Ground-state phases and spin textures of spin–orbit-coupled dipolar Bose–Einstein condensates in a rotating toroidal trap

Qing-Bo Wang(王庆波)1,2, Hui Yang(杨慧)1,3, Ning Su(苏宁)1, and Ling-Hua Wen(文灵华)1, †   

  1. 1 Key Laboratory for Microstructural Material Physics of Hebei Province, School of Science, Yanshan University, Qinhuangdao 066004, China
    2 School of Physics and Technology, Tangshan Normal University, Tangshan 063000, China
    3 Department of Physics, Xinzhou Teachers University, Xinzhou 034000, China
  • Received:2020-06-29 Revised:2020-08-17 Accepted:2020-09-28 Online:2020-11-05 Published:2020-11-03
  • Contact: Corresponding author. E-mail: linghuawen@ysu.edu.cn
  • Supported by:
    the National Natural Science Foundation of China (Grant Nos. 11475144 and 11047033), the Natural Science Foundation of Hebei Province, China (Grant Nos.
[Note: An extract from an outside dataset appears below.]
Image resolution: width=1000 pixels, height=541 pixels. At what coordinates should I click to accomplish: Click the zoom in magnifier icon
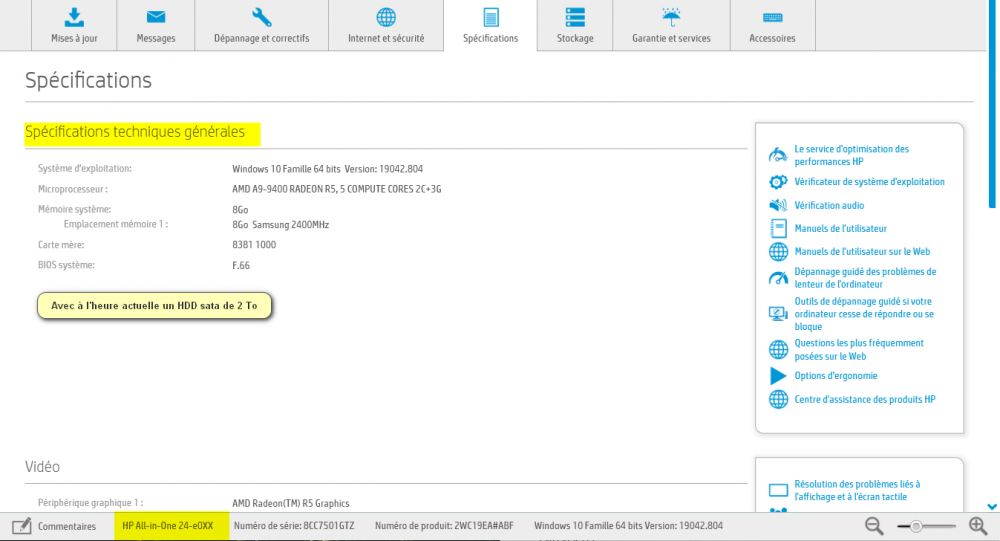coord(978,526)
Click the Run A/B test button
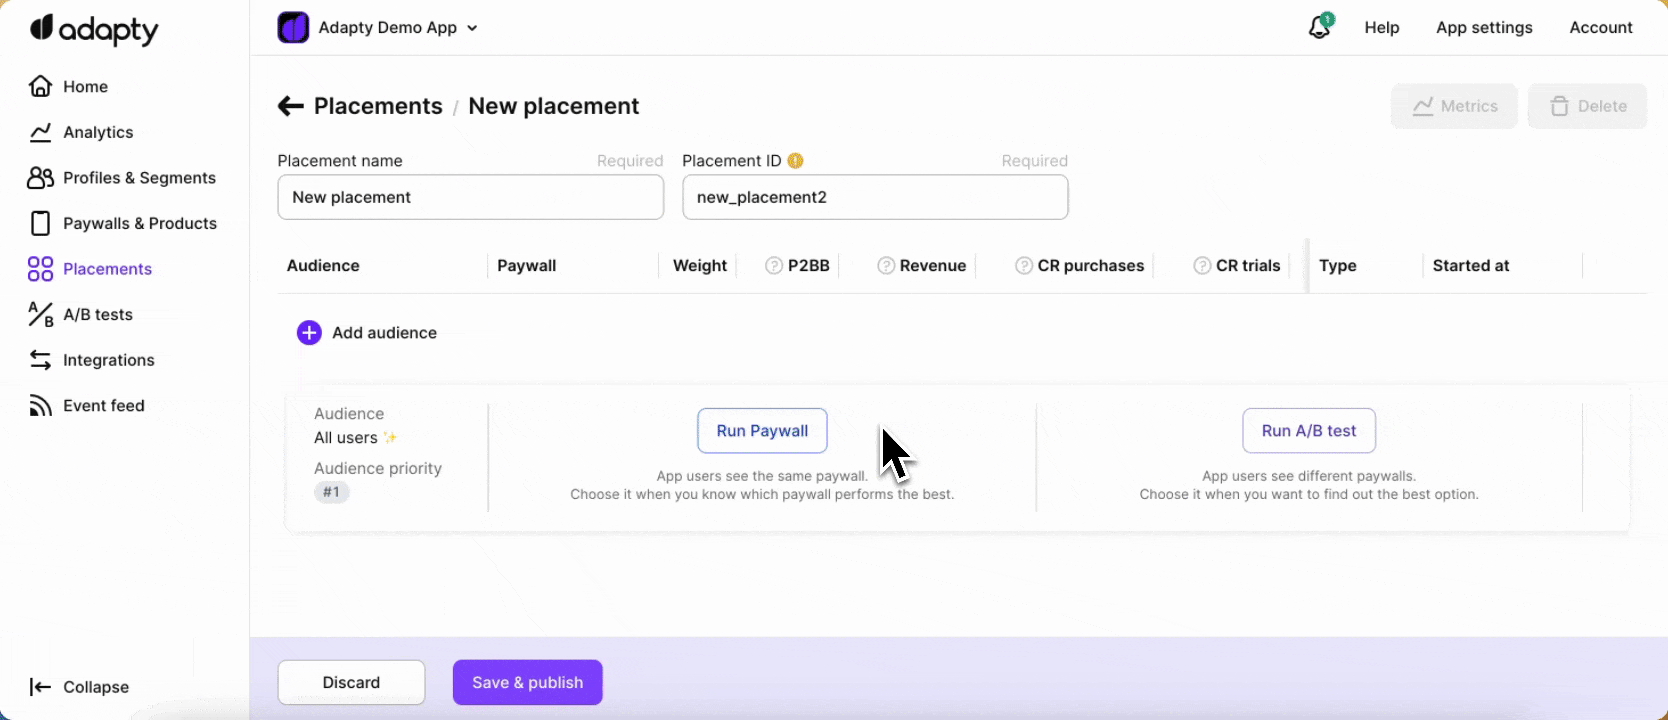The width and height of the screenshot is (1668, 720). tap(1308, 431)
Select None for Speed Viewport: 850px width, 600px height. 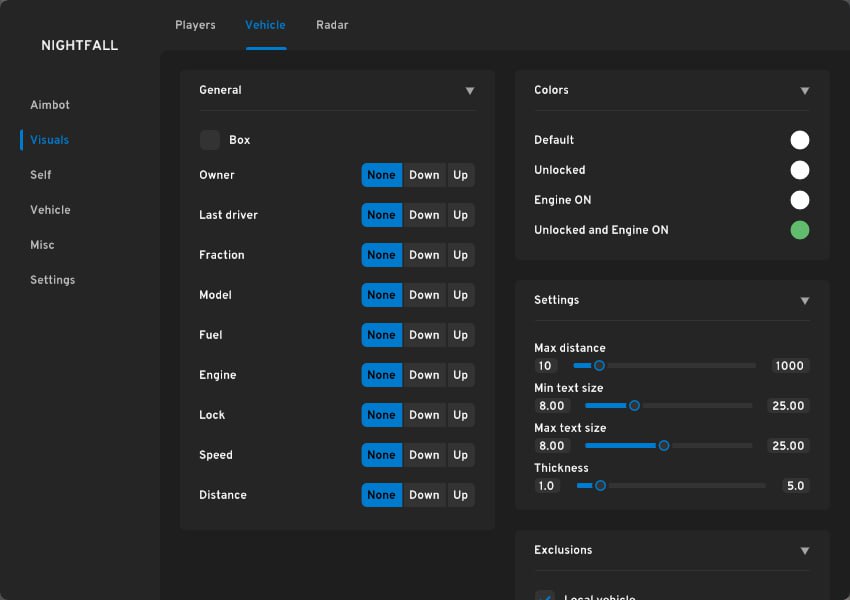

A2019203049 and A2015203037), the University Science and Technology Foundation of Hebei Provincial Department of Education, China (Grant No. Z2017056), Science and Technology Plan Projects of Tangshan City, China (Grant No. 19130220g), and Research Foundation of Yanshan University, China (Grant No. B846).

Abstract:

We investigate the ground-state phases and spin textures of spin–orbit-coupled dipolar pseudo-spin-1/2 Bose–Einstein condensates in a rotating two-dimensional toroidal potential. The combined effects of dipole–dipole interaction (DDI), spin–orbit coupling (SOC), rotation, and interatomic interactions on the ground-state structures and topological defects of the system are analyzed systematically. For fixed SOC strength and rotation frequency, we provide a set of phase diagrams as a function of the DDI strength and the ratio between inter- and intra-species interactions. The system can show rich quantum phases including a half-quantum vortex, symmetrical (asymmetrical) phase with quantum droplets (QDs), asymmetrical segregated phase with hidden vortices (ASH phase), annular condensates with giant vortices, triangular (square) vortex lattice with QDs, and criss-cross vortex string lattice, depending on the competition between DDI and contact interaction. For given DDI strength and rotation frequency, the increase of the SOC strength leads to a structural phase transition from an ASH phase to a tetragonal vortex lattice then to a pentagonal vortex lattice and finally to a vortex necklace, which is also demonstrated by the momentum distributions. Without rotation, the interplay of DDI and SOC may result in the formation of a unique trumpet-shaped Bloch domain wall. In addition, the rotation effect is discussed. Furthermore, the system supports exotic topological excitations, such as a half-skyrmion (meron) string, triangular skyrmion lattice, skyrmion–half-skyrmion lattice, skyrmion–meron cluster, skyrmion–meron layered necklace, skyrmion–giant-skyrmion necklace lattice, and half-skyrmion–half-antiskyrmion necklace.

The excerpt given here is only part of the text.